*Selected extract*:
┌──
The Li-Lao bronze drums or Heger type II drums are a type of ancient bronze drums found in Southern China and Northern Vietnam invented and used by Tai-Kadai-speaking (or specifically Tai-speaking) ethnic groups who were known to Chinese as Lǐ (俚) or Lǎo (獠) and who historically inhabited the area between the Red River Delta and the Pearl River Delta from the 3rd to 8th century AD and later the Muong people, an ethnic minority in Northern Vietnam, from the 10th to 12th century. Classified by Franz Heger as type II to distinguish with the Dian-Dong Son drums or Heger type I, the Karen drum or Heger type III. Li-Lao drums were found in Guangdong, Guangxi, and northern Vietnam, particularly in the Muong hills.
└──
*Dataset content*:
┌──
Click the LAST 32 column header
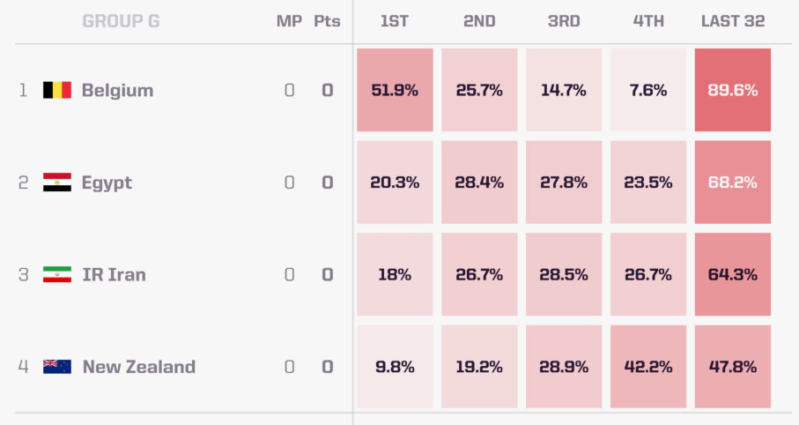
└──
*Complete the following*:
**1)** According to the bronze drums text, which ethnic minority later used Li-Lao drums, and in which centuries?
**2)** Name each drum type from Heger's classification that the bronze drums text mentions, with its type number.
**3)** Go on with the text on Li-Lao bronze drums, starting after its last sentence.

*Task results*:
**1)** The Muong people of Northern Vietnam, from the 10th to the 12th century.

**2)**
- Dian-Dong Son drums: Heger type I
- Li-Lao drums: Heger type II
- Karen drum: Heger type III

**3)**
The Li-Lao drums were known for unusual massive diameters and physical sizes. The biggest Li-Lao drum has a diameter of 150 cm (nearly double the size of the largest Dong Son drum). Despite that, decorations on Li-Lao drums are much lesser and impressive than their predecessor.
==History==
The Li-Lao drums were produced and used by the Li people and flourishing Li-Lao culture in Southern China, between the Red River Delta of Vietnam and the Pearl River Delta in Guangdong, around ca. 200 AD to 750. Catherine Churchman geographically called them the People between two Rivers, i.e the Pearl River and the Red River.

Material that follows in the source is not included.